Exercise
What you need to produce from the material below is an exact transcription of the lines from the one with "Click the orange" through the one with "This screenshot has width=523, height=456.", both included, and no other line.

Dataset records
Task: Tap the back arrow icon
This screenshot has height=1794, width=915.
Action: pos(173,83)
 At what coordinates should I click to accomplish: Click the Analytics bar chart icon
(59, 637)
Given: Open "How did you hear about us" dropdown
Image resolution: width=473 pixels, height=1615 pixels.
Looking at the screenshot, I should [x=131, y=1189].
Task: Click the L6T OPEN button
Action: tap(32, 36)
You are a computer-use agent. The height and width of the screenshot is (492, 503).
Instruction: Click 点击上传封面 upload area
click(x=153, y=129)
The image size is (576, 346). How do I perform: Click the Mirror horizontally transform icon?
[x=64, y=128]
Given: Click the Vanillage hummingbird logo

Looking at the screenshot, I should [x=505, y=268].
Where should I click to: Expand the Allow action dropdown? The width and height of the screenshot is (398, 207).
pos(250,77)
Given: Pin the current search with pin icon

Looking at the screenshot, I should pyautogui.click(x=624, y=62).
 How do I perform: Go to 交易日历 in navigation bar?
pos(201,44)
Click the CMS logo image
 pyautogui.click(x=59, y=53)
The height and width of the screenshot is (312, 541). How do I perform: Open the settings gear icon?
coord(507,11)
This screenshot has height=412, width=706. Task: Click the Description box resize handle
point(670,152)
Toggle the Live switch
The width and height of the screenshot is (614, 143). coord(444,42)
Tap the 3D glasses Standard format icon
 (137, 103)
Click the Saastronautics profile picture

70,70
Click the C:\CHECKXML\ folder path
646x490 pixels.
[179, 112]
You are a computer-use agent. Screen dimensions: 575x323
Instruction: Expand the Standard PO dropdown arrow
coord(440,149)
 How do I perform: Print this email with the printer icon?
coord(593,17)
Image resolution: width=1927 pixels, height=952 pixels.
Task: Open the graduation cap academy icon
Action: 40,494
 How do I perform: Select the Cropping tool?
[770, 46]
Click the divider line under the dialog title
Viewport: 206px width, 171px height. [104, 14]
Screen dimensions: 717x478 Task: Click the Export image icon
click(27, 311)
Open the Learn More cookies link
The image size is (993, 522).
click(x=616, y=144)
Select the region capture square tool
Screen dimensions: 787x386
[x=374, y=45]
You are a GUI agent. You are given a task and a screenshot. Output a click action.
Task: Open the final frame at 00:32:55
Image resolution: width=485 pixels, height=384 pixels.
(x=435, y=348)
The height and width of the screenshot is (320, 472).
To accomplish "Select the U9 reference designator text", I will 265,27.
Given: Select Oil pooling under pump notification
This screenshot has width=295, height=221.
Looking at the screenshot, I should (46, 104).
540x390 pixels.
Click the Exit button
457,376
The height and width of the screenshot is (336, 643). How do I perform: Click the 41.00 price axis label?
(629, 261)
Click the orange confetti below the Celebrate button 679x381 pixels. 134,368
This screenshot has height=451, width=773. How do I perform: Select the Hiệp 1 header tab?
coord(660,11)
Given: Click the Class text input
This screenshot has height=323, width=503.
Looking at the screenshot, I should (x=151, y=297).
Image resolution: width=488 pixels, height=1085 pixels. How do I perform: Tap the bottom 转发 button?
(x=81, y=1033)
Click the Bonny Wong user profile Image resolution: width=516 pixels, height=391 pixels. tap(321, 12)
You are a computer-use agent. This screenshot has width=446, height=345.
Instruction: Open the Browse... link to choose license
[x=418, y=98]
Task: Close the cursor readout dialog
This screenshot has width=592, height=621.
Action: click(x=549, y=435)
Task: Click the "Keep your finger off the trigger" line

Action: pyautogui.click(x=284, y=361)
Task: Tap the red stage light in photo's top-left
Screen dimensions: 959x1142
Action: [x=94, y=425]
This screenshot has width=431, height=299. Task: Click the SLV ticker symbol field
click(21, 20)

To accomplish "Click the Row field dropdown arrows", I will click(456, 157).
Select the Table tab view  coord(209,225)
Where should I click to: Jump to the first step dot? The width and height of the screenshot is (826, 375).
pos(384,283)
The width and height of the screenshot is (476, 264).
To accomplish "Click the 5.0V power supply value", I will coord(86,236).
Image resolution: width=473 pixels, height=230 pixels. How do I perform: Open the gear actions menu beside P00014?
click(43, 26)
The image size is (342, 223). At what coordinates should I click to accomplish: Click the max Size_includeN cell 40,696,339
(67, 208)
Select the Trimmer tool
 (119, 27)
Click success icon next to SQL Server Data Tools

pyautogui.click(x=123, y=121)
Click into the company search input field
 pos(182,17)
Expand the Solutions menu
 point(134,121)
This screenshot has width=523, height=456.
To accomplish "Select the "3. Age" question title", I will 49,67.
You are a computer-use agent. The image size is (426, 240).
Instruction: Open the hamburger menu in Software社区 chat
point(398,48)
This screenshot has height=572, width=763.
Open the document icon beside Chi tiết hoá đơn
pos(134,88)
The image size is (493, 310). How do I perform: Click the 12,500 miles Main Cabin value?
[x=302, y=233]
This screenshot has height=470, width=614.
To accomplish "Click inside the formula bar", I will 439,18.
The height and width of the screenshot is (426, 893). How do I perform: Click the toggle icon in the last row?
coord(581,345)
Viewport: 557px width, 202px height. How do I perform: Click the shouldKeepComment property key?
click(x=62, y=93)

Answer to this problem
Click the orange confetti below the Celebrate button 679x381 pixels. 134,368
This screenshot has height=451, width=773. How do I perform: Select the Hiệp 1 header tab?
coord(660,11)
Given: Click the Class text input
This screenshot has height=323, width=503.
Looking at the screenshot, I should (x=151, y=297).
Image resolution: width=488 pixels, height=1085 pixels. How do I perform: Tap the bottom 转发 button?
(x=81, y=1033)
Click the Bonny Wong user profile Image resolution: width=516 pixels, height=391 pixels. tap(321, 12)
You are a computer-use agent. This screenshot has width=446, height=345.
Instruction: Open the Browse... link to choose license
[x=418, y=98]
Task: Close the cursor readout dialog
This screenshot has width=592, height=621.
Action: click(x=549, y=435)
Task: Click the "Keep your finger off the trigger" line

Action: pyautogui.click(x=284, y=361)
Task: Tap the red stage light in photo's top-left
Screen dimensions: 959x1142
Action: [x=94, y=425]
This screenshot has width=431, height=299. Task: Click the SLV ticker symbol field
click(21, 20)

To accomplish "Click the Row field dropdown arrows", I will click(456, 157).
Select the Table tab view  coord(209,225)
Where should I click to: Jump to the first step dot? The width and height of the screenshot is (826, 375).
pos(384,283)
The width and height of the screenshot is (476, 264).
To accomplish "Click the 5.0V power supply value", I will coord(86,236).
Image resolution: width=473 pixels, height=230 pixels. How do I perform: Open the gear actions menu beside P00014?
click(43, 26)
The image size is (342, 223). At what coordinates should I click to accomplish: Click the max Size_includeN cell 40,696,339
(67, 208)
Select the Trimmer tool
 (119, 27)
Click success icon next to SQL Server Data Tools

pyautogui.click(x=123, y=121)
Click into the company search input field
 pos(182,17)
Expand the Solutions menu
 point(134,121)
This screenshot has width=523, height=456.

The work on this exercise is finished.